Doing Good

Goat in the Road

Goat in the Road - Dirty Coast

Writing the mission.

In 2013, after the tragic Mother’s Day shooting in New Orleans, some of the Goat in the Road student playwrights who lived in the area wrote plays that dealt implicitly with the event. One summarized her work like this in relation to the shooting:  “A bear is terrorizing the neighborhood, eating everyone's honey. An old lady comes back to her house and finds him. They fight. But then they stop fighting. They all realize they shouldn't have violence and they become best friends."

Writing can be an important artistic outlet for students trying to express the issues going on in their families and communities. Goat in the Road is the non-profit organization who has made writing their mission. They were founded in 2008 by a group of theater artists dedicated to making new plays and creating meaningful educational programming.

Their program Play/Write is unique in its approach; Goat in the Road teaching artists conduct a full year of writing classes at 5 different Orleans parish schools with over 250 students from across the city. In the spring, the organization hires local theater professionals to perform ten of the student plays in a showcase event at Dillard University. The magic of watching a young person witness their work come to life with full costumes, sets, and professional polish is an inspiration.

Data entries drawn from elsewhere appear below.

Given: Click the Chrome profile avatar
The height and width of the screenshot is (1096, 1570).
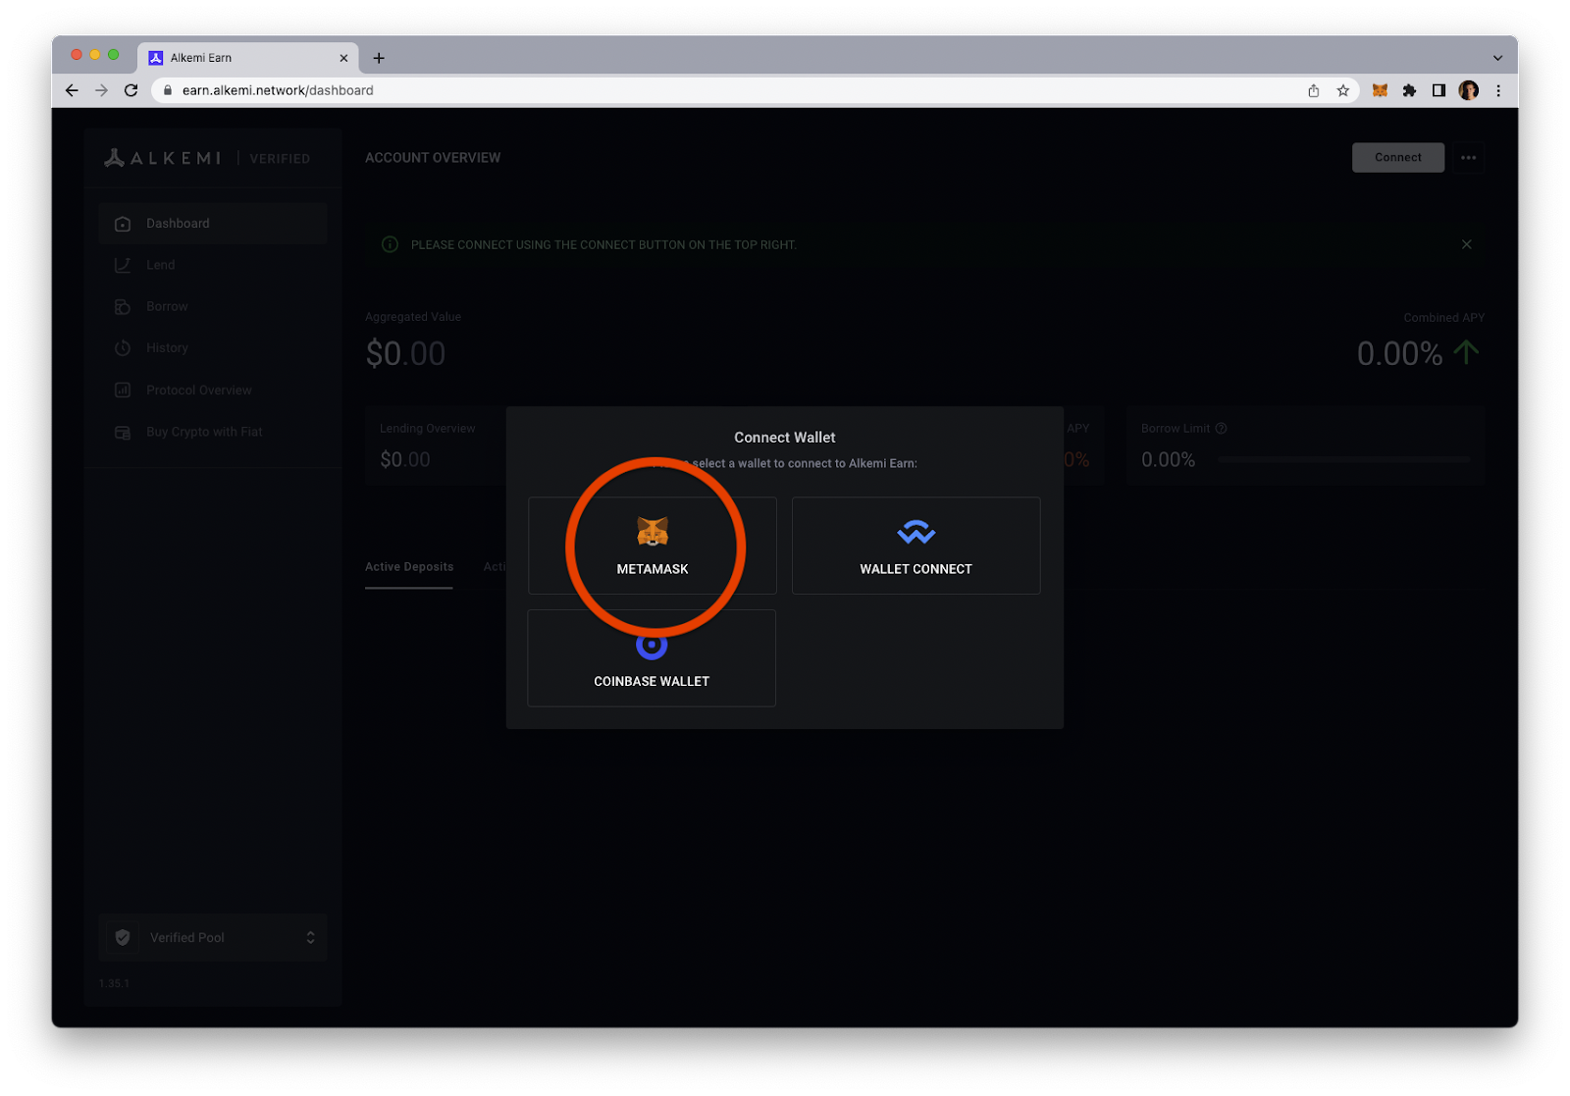Looking at the screenshot, I should (x=1468, y=90).
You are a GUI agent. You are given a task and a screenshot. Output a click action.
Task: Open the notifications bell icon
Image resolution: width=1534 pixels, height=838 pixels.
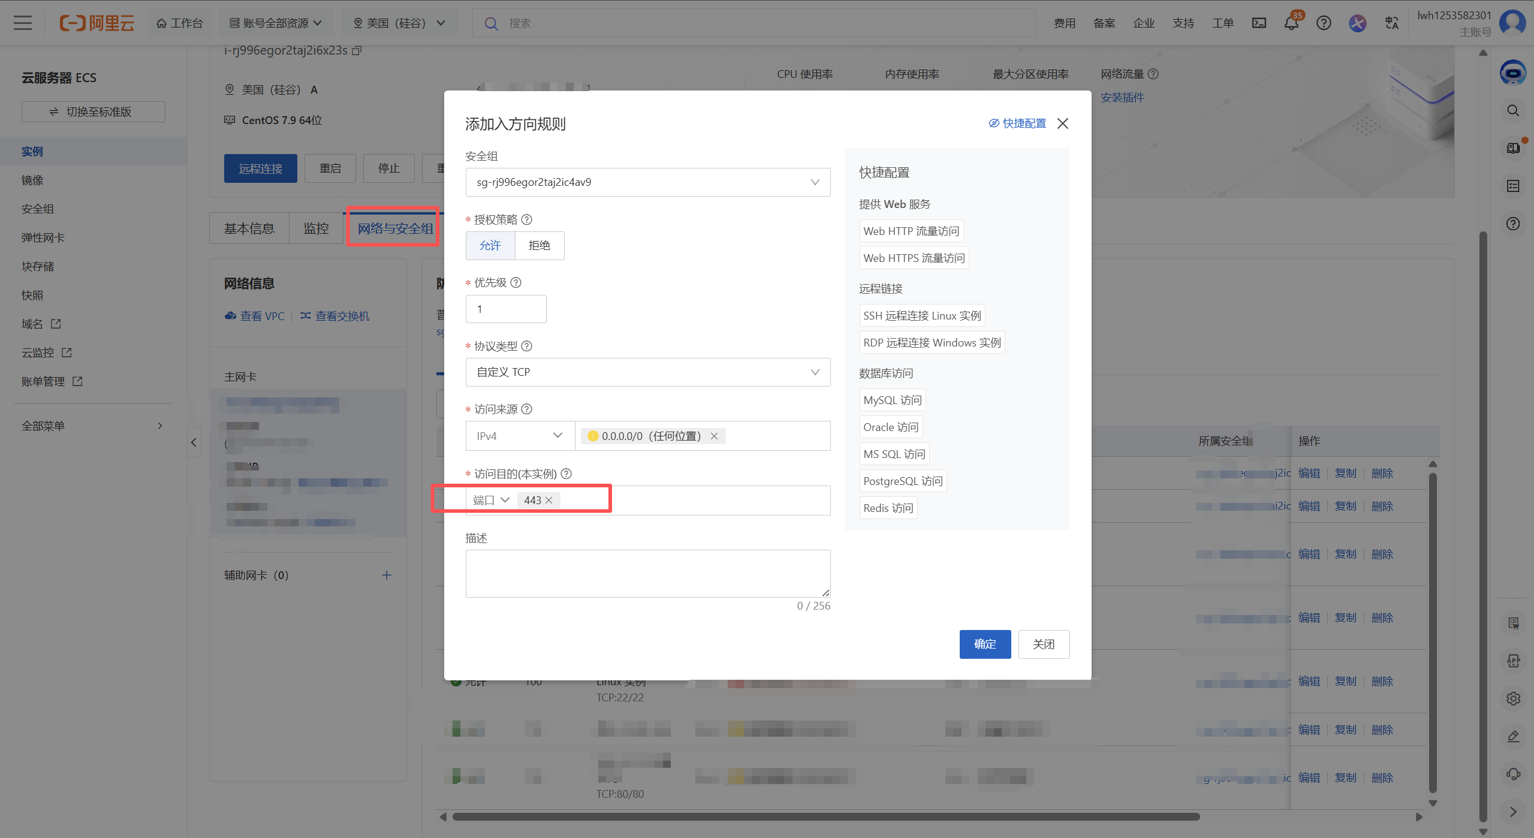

At the end of each year they run surveys with the teachers and students, who consistently say that the program increases creative capacity and interest in writing.  Not only that, the program brings family members into the process. This year one of the student playwrights came to the showcase event with 12 family members who were all laughing and whooping for her play.  Each year, they see that the magic of presenting and performing these plays brings families and communities together, and engages students who might not otherwise be engaged in the writing process.  

Raising $1,000 dollars would allow Goat in the Road to produce four student plays for the Showcase. $2,000 covers the entire cost of printing the students’ final plays. $5,000 covers the cost for the full 20-week, year long teaching residency in a Play/Write school. The organization is constantly growing and refining to better serve the students. Play/Write has grown twenty-fold in size since it’s 2008 inception, and just this past year they expanded the program from three to five schools. This fall they will be piloting a new program called ‘Goat in the Schools’, which will tour student written plays to schools across the state. In five years time they hope to have reached hundreds of more students with the program, and expanded the Showcase event into a full weekend of writing events, programs, shows, and celebrations. Their goal, always, is to showcase the talent and creativity of young people, especially underserved young people, in this remarkable city.  

Support Goat in the Road today and let everyone know the importance of writing education.

https://www.facebook.com/goatintheroad/

http://goatintheroadproductions.org/

Here is the first page from a Goat in the Road student play, a scene that takes place between a notepad and a pencil:


NotePad: Hey have you ever wondered about the outside world?

Pencil: Nope.

NotePad: Fine I'm gonna escape you can stay here.

(NotePad goes out the door.)

NotePad: I'll show him.

Pencil: He won't make it.

(Five seconds later NotePad comes back crying and in a full body cast.)

Pencil: How did they patch you up so fast?

NotePad: This is a play, there's conveniently convenience.

Pencil: So what happened?

NotePad. I saw an add for edible deodorant and got hit by a bus then a kid stole my wallet. Then a hobo took my pants.

Pencil: I told you so.

NotePad: I'll go back.

Pencil: Of course you will.

(He goes back into the world.  5 seconds later)

NotePad: (On the phone) I need 250,000,0000 dollars to get out of jail.

Pencil: Of course just of course.

NotePad: Thank you for bailing me out.

Pencil: Don't do it agai........

NotePad: (On the phone) Dude I'm in the Sahara Desert without clothes and I really gotta pee.

Pencil: I just want a normal Saturday.